退職日に一気に買ってはいけない

 退職金が出る前は住宅ローンの返済などでほとんど金融資産がないため、全額が預金になっている家計が多いであろう。そうした家計で、退職金が出た途端に「投資信託を購入しなくては」と焦って一気に多額の投信を購入する例は多いはずだ。しかし、それは危険なことだ。

 たまたま退職日が株価の安い日であれば大もうけができるかもしれないが、株価の高い日であれば大損をするリスクもある。大切な老後資金は、そうしたリスクを避けて安全に運用したい。そのためには、大もうけのチャンスを逃しても仕方ない、と考えよう。

 老後資金を考える際には、大儲けして豊かな老後を過ごすチャンスを狙うよりも、大損してみじめな老後を過ごすリスクを回避することを優先すべきであり、その観点からは一度に買うより何度にも分けて買うほうが安心だ。

 退職日に初めて投資をするということ自体も危険だ。全く投資経験がないと、株価が不合理な動き方をするということを身をもって体験したことがないため、株価の変動に一喜一憂して判断を誤る可能性が高い。

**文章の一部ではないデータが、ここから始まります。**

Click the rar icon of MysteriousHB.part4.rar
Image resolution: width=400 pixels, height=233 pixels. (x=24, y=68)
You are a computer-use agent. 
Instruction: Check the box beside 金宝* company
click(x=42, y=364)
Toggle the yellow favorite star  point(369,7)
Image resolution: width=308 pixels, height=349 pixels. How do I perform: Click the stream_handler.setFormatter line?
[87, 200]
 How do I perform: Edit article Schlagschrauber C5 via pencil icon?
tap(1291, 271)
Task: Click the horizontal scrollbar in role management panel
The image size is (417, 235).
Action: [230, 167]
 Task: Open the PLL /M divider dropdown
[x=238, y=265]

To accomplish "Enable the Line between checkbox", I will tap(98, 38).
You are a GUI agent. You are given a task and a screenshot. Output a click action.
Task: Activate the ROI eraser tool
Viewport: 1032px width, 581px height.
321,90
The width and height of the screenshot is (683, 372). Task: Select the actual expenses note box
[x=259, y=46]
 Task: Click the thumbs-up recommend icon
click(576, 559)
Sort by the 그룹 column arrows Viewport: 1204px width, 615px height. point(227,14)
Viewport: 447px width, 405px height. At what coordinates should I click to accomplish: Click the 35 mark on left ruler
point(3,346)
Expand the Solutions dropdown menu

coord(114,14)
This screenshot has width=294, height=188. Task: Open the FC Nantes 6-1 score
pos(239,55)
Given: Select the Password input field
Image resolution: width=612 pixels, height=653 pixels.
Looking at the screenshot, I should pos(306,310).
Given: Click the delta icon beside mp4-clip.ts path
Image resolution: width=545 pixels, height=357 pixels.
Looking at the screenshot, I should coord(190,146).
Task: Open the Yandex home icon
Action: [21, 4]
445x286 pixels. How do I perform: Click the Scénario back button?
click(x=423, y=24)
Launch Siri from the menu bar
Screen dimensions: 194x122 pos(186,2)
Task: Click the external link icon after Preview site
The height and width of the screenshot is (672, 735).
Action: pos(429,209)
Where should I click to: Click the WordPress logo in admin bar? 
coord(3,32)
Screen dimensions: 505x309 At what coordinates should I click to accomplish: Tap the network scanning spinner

 株価の動きは実に不可解で、特に理由もなく暴落することもある。そんなとき、投資に不慣れだとろうばいして持ち株を売ってしまうかもしれない。そうなると、損をするだけでなく、せっかく買ったインフレに強い資産を手放して預金だけが老後資金となってしまう。現役時代からの長期にわたる投資経験があれば、株価の暴落にも「免疫」ができているだろうから、ろうばい売りをしてしまうリスクは小さいはずなのに。

 そうしたことを考えると、現役時代から少しずつでも投資をしておくのが望ましい。具体的には、住宅ローンの返済を後回しにして、余裕資金を株や外貨に投資するのである。

 そうすれば、退職時に一気に大量の投資をする必要がないので、退職日の株価がたまたま高かったとしても悲惨な老後になるリスクは避けられるだろう。この点については、別の機会に詳述することとしたい。